What an enjoyable morning. We were not in a hurry to leave the house; we all slept in. I had decided to go for the wedding. Who knows, I may never get another opportunity to attend an Hungarian wedding. Have you ever packed for a trip and you looked at some clothes and you thought to yourself, ‘I won’t need this, no point in taking it.’ I didn’t pack any formal dress, shoes or bag; I simply packed for summer!

I had no plans of buying a new dress or shoes or bag just for the wedding so I decided to wear one of my Ankara dresses that I brought along for Friday wears.

I got to the catholic church ten minutes after the service started and I had to sit at the back; the church was filled up. Strange, everyone kept to time, very un-African! While sitting, I saw a man with a threaded beard, I couldn’t resist taking his picture even though I was praying he wouldn’t see. I had to pretend I was reading a text on my phone while taking the picture.

The church was simply decorated, a simple string of artificial flower was tied to the edge of each seat, very un-African (If it were Nigeria, the whole place would have been decorated like a castle)

The groom’s mother was dressed in a simple white blouse and black skirt while the bride’s mum was dressed in a summer dress, very un-African (If it were Nigeria, you wouldn’t need to be told who the couple’s parents were- they would dress like kings and Queens in very expensive clothes)

Most of the guests (especially women) were dressed casually for the wedding, very un-African (If it were Nigeria, most of the guests would be wearing uniformed dresses (aso-ebi) some would even borrow money to buy clothes they can’t afford.

After the wedding, on the premises of the church, ( on the lawn), all the guests were lined up to wish the couple well, give their gifts and take pictures with them, very un-African, in fact very strange but nice (I don’t even know what to compare it with in Nigeria)

Right there on the church premises, light refreshment was served. Light refreshment consists of drinks in disposable cups, water and ice cream, very un-African, we don’t do light refreshments at weddings. In fact, people come for a banquet.

The photographer entered a building facing the lawn were the guests were standing, he climbed up the stairs to the third floor so he could have a vantage position and capture the entire crowd – nice!

The reception was going to take place in another town outside Budapest. A bus was waiting to take selected friends and family members where they would party all night.

Even though I didn’t attend, I was told about the traditional Hungarian wedding reception and I also did a little research.
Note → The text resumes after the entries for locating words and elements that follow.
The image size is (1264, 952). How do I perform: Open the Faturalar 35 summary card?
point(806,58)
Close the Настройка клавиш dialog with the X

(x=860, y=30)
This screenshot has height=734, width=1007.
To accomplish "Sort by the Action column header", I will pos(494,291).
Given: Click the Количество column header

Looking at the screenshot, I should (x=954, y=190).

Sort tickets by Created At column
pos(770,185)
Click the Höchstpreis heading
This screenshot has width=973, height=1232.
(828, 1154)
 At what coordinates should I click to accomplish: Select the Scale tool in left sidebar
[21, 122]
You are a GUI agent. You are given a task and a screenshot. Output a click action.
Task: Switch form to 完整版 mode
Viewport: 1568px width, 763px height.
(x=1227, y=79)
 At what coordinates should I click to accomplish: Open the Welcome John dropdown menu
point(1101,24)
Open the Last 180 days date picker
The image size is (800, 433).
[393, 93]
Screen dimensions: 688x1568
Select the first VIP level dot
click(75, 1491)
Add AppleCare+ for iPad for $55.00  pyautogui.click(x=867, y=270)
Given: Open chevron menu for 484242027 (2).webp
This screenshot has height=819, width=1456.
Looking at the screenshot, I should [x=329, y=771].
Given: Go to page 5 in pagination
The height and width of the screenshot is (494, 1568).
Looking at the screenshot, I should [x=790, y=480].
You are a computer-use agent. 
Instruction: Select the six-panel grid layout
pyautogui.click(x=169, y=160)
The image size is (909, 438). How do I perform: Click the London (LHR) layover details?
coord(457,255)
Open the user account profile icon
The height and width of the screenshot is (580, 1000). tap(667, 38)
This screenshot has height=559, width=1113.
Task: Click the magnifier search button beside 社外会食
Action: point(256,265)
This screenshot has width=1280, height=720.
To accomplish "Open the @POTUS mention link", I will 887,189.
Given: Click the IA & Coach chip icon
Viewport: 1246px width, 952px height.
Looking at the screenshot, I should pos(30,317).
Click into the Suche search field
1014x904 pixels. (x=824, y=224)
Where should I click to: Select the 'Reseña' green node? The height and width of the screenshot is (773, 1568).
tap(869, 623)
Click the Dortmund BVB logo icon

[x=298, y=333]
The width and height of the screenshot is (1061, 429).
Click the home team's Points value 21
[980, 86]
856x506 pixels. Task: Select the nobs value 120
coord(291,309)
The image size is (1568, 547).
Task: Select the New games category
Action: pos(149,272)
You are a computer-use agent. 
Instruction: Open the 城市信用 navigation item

It starts with the bride’s dance or money dance. While Hungarian wedding music plays in the background, the father or best man will announce that the bride is for sale. One of them would hold a bucket or hat for the guests to pay for the privilege of dancing with the bride. After that some of the guests would kidnap the bride.

Secondly, there may be a folkdance show. While this is going on the bride who is away would change to a red dress. The red dress signifies her new life as a wife. Then the bride returns and the groom has to do something to win her back, that is called the groom’s surprise.

There are some Hungarian wedding receptions that the bride’s shoes may be stolen. To get them back the groom will need to drink champagne from the bride’s shoes. While some other Hungarians break plates during the reception which signifies good luck. Some say the number of the broken pieces means the number of children the couple will have. It is also important to say that the couple serves the wedding cake to the guests.

Hungarian weddings are an all-night affair with lots of dancing and music. A traditional midnight breakfast is served in the early hours of the morning.

A jolly good wedding to me.

Wendy and her mum came back to my hotel room with me. I couldn’t resist making Naija jollof rice with fried plantain. We Naijas just love to show off our jollof rice even if it’s to Nigerians in diaspora.